→ What needs to be done
As you reproduce every line below, keep it exactly as written and leave out the images.

Stored data entries:
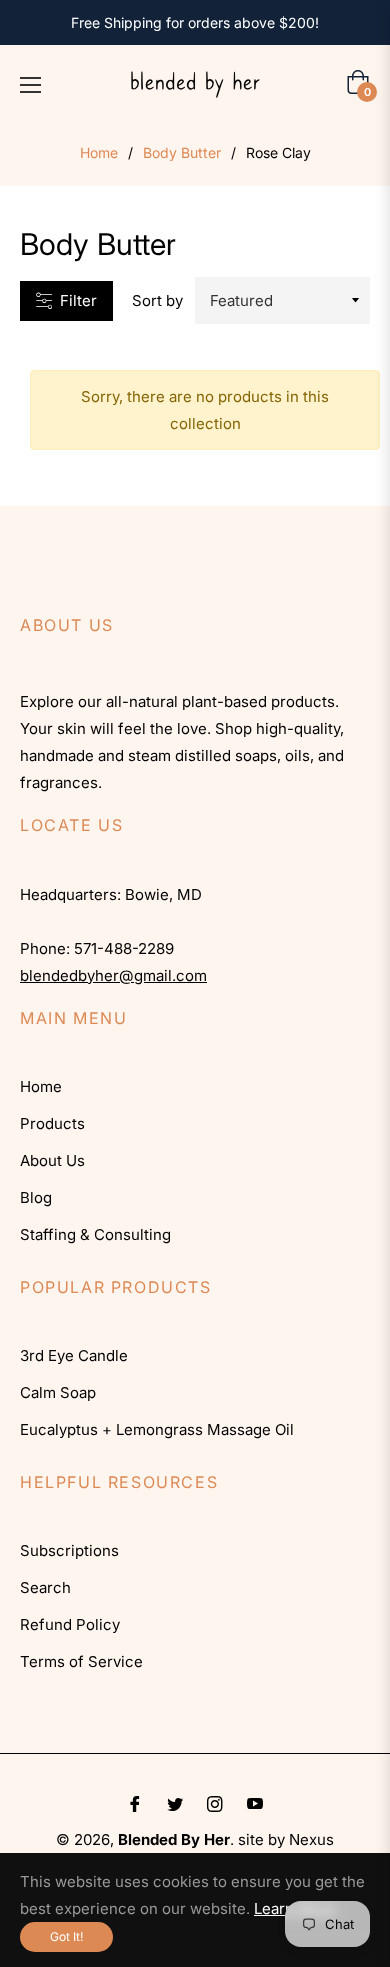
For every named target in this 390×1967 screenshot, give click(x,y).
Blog (36, 1197)
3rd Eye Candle (74, 1355)
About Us (52, 1160)
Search (45, 1587)
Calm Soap (58, 1392)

→ Response below
For every named target in this 390×1967 screenshot, give click(x,y).
Blog (36, 1197)
3rd Eye Candle (74, 1355)
About Us (52, 1160)
Search (45, 1587)
Calm Soap (58, 1392)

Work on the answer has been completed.